→ RECORDS PROVIDED:
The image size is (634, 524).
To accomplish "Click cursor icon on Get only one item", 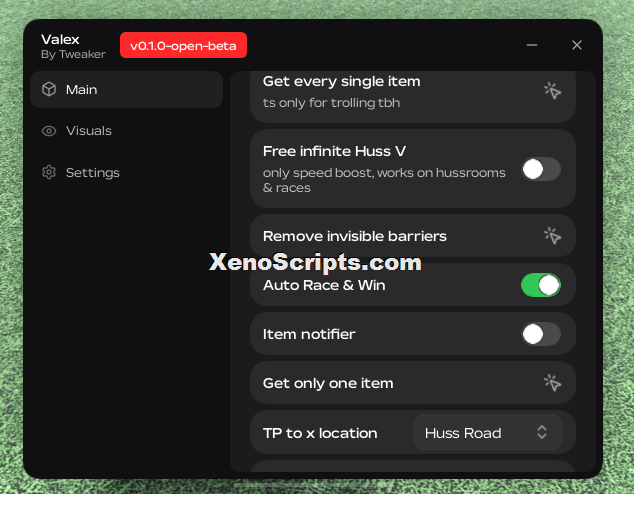I will (552, 383).
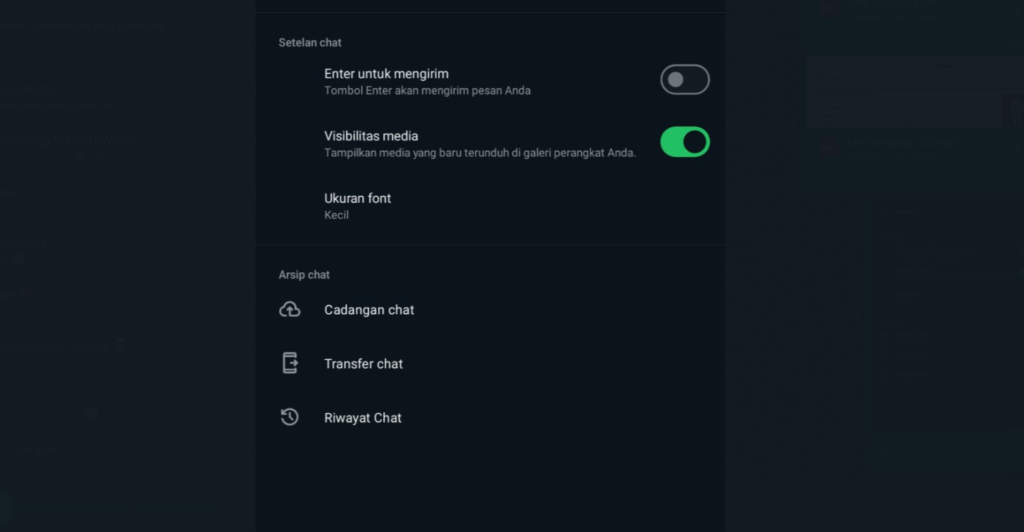Open the Cadangan chat menu entry

[490, 309]
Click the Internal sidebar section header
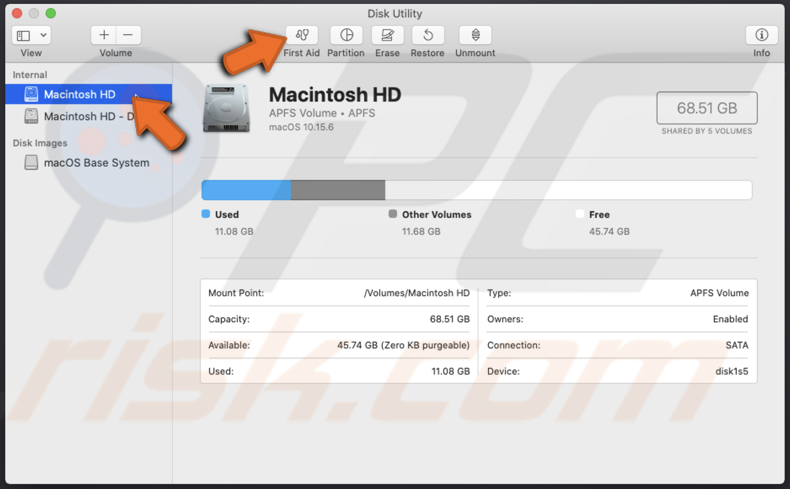The width and height of the screenshot is (790, 489). [x=30, y=75]
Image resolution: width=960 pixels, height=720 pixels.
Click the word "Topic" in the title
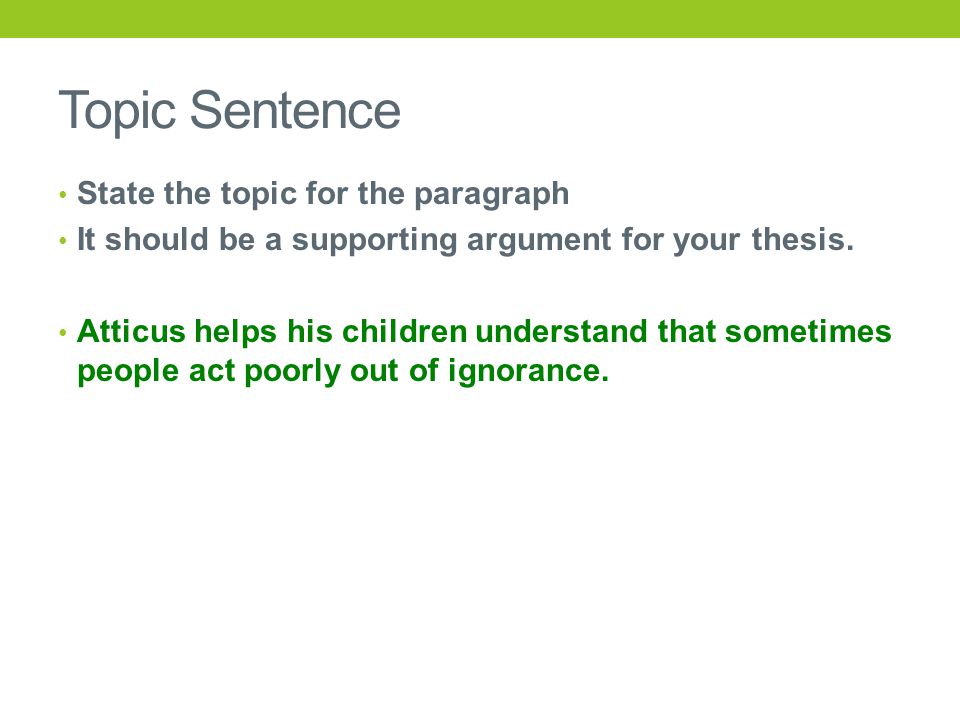coord(118,111)
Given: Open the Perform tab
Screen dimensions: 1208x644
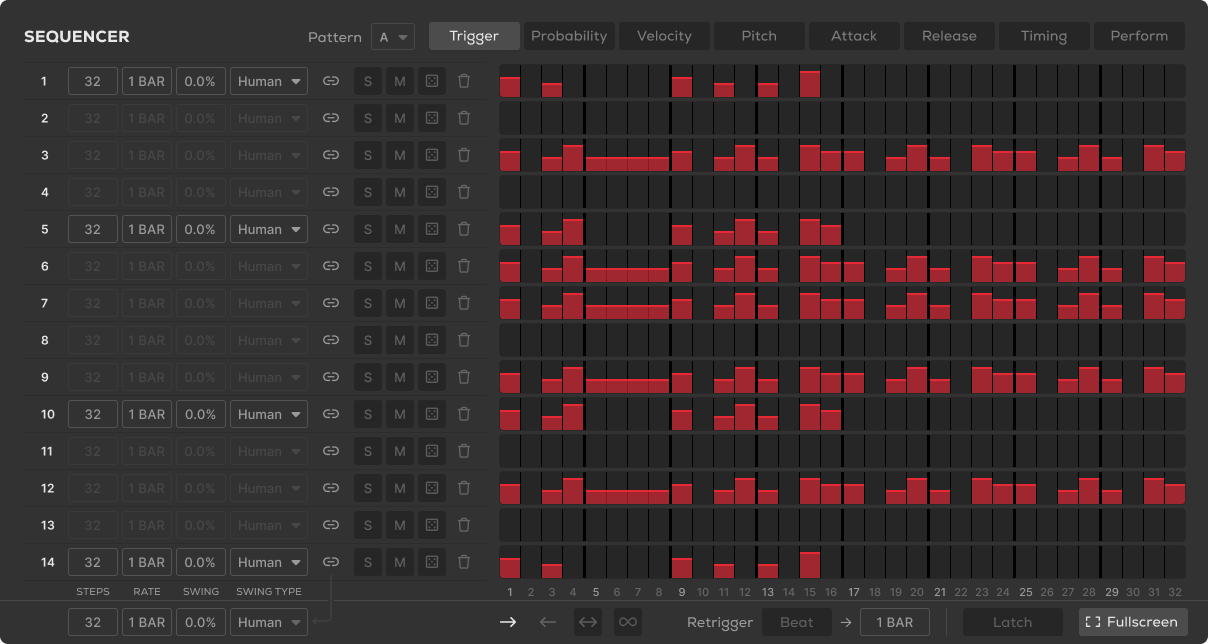Looking at the screenshot, I should click(1139, 36).
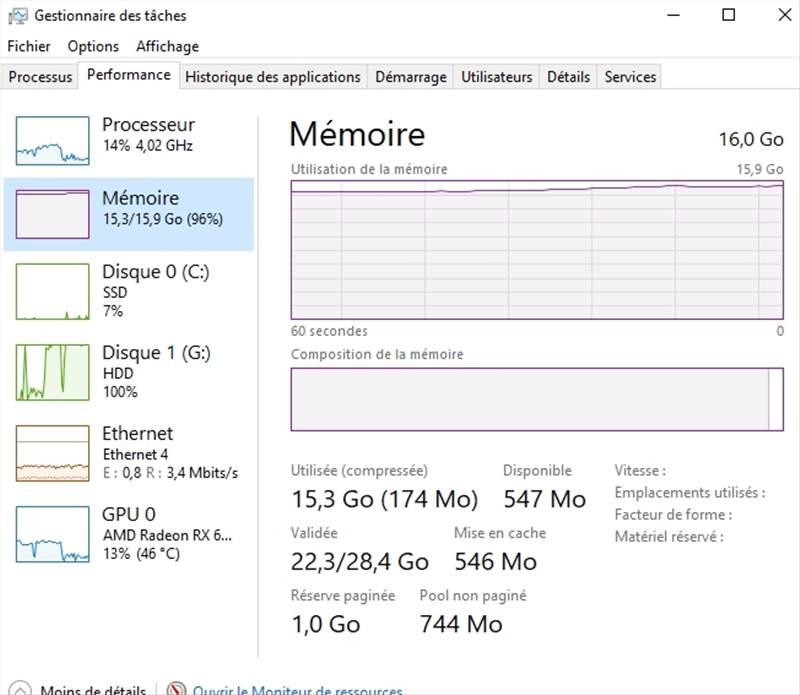Switch to Historique des applications tab

(x=273, y=77)
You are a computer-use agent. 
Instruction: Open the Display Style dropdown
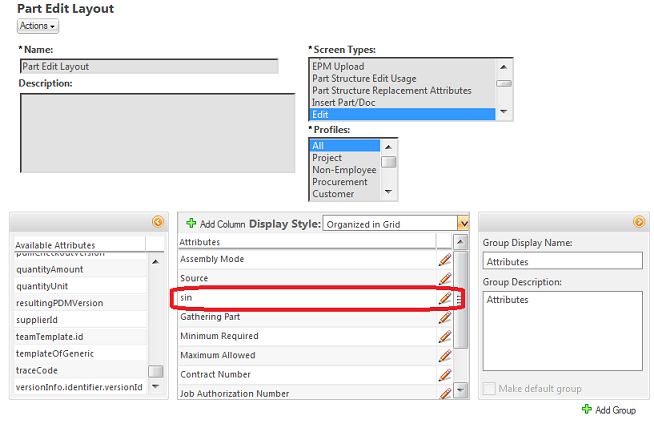pos(462,224)
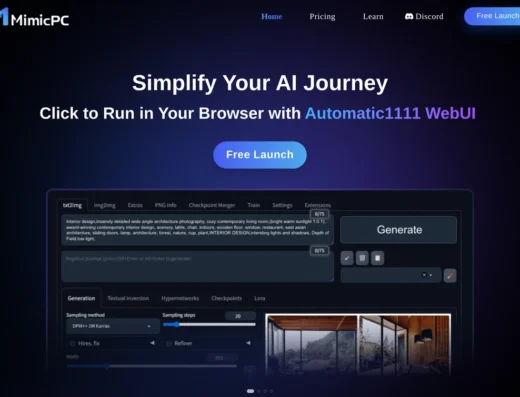
Task: Clear the styles field with the X icon
Action: point(424,275)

→ DIRECTIONS FOR THIS TASK:
Begin the copy at the line containing "Click the Internal sidebar section header" and end it at the final line of the material above, reproducing each line exactly and omitting pictures.

→ SOLUTION TO THIS PROBLEM:
Click the Internal sidebar section header
The width and height of the screenshot is (790, 489). [x=30, y=75]
Image resolution: width=960 pixels, height=720 pixels.
Click the word "Topic" in the title
coord(118,111)
Given: Open the Perform tab
Screen dimensions: 1208x644
Looking at the screenshot, I should click(1139, 36).
Switch to Historique des applications tab

(x=273, y=77)
You are a computer-use agent. 
Instruction: Open the Display Style dropdown
pos(462,224)
Task: Clear the styles field with the X icon
Action: point(424,275)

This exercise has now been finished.